Sky Blue 11 Company Limited (HKG:1010) shares have had a really impressive month, gaining 26% after a shaky period beforehand. Unfortunately, the gains of the last month did little to right the losses of the last year with the stock still down 41% over that time.
Since its price has surged higher, you could be forgiven for thinking Sky Blue 11 is a stock not worth researching with a price-to-sales ratios (or "P/S") of 2x, considering almost half the companies in Hong Kong's Semiconductor industry have P/S ratios below 1.2x. However, the P/S might be high for a reason and it requires further investigation to determine if it's justified.
How Sky Blue 11 Has Been Performing
As an illustration, revenue has deteriorated at Sky Blue 11 over the last year, which is not ideal at all. Perhaps the market believes the company can do enough to outperform the rest of the industry in the near future, which is keeping the P/S ratio high. If not, then existing shareholders may be quite nervous about the viability of the share price.
Want the full picture on earnings, revenue and cash flow for the company? Then our free report on Sky Blue 11 will help you shine a light on its historical performance.
What Are Revenue Growth Metrics Telling Us About The High P/S?
There's an inherent assumption that a company should outperform the industry for P/S ratios like Sky Blue 11's to be considered reasonable.
In reviewing the last year of financials, we were disheartened to see the company's revenues fell to the tune of 37%. That put a dampener on the good run it was having over the longer-term as its three-year revenue growth is still a noteworthy 23% in total. Accordingly, while they would have preferred to keep the run going, shareholders would be roughly satisfied with the medium-term rates of revenue growth.
Comparing the recent medium-term revenue trends against the industry's one-year growth forecast of 13% shows it's noticeably less attractive.
With this information, we find it concerning that Sky Blue 11 is trading at a P/S higher than the industry. Apparently many investors in the company are way more bullish than recent times would indicate and aren't willing to let go of their stock at any price. There's a good chance existing shareholders are setting themselves up for future disappointment if the P/S falls to levels more in line with recent growth rates.
The Final Word
Sky Blue 11's P/S is on the rise since its shares have risen strongly. It's argued the price-to-sales ratio is an inferior measure of value within certain industries, but it can be a powerful business sentiment indicator.
Our examination of Sky Blue 11 revealed its poor three-year revenue trends aren't detracting from the P/S as much as we though, given they look worse than current industry expectations. When we see slower than industry revenue growth but an elevated P/S, there's considerable risk of the share price declining, sending the P/S lower. Unless the recent medium-term conditions improve markedly, it's very challenging to accept these the share price as being reasonable.
Don't forget that there may be other risks. For instance, we've identified 4 warning signs for Sky Blue 11 (1 makes us a bit uncomfortable) you should be aware of.

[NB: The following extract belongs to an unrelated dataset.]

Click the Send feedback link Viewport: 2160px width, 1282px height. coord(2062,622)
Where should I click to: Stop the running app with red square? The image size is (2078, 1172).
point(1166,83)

If strong companies turning a profit tickle your fancy, then you'll want to check out this free list of interesting companies that trade on a low P/E (but have proven they can grow earnings).
Have feedback on this article? Concerned about the content?Get in touch with us directly. Alternatively, email editorial-team (at) simplywallst.com. This article by Simply Wall St is general in nature. We provide commentary based on historical data and analyst forecasts only using an unbiased methodology and our articles are not intended to be financial advice. It does not constitute a recommendation to buy or sell any stock, and does not take account of your objectives, or your financial situation. We aim to bring you long-term focused analysis driven by fundamental data. Note that our analysis may not factor in the latest price-sensitive company announcements or qualitative material. Simply Wall St has no position in any stocks mentioned.
Have feedback on this article? Concerned about the content? Get in touch with us directly. Alternatively, email editorial-team@simplywallst.com
Sky Blue 11公司有限(HKG:1010)股票经历了令人印象深刻的一个月,上涨了26%,之前经历了动荡的时期。不幸的是,过去一个月的涨幅无法弥补过去一年的损失,股票仍然下跌了41%。
由于价格上涨,您可能认为Sky Blue 11公司的股票不值得研究,因为其市销率(或“P/S”)为2倍,而香港半导体行业中近一半的公司的市销率低于1.2倍。但是,市销率可能因某种原因而高,需要进一步调查才能判断其是否合理。
Sky Blue 11的表现如何
举个例子,Sky Blue 11的营业收入在过去一年中恶化,这一点肯定不理想。也许市场认为该公司可以做足功夫,在不久的将来超越其他行业,这使得市销率保持较高水平。如果不是这样,那么现有股东对股价的可行性可能会非常紧张。
想了解该公司的收益、营业收入和现金流的全貌吗?我们的免费报告将帮助您了解Sky Blue 11的历史表现。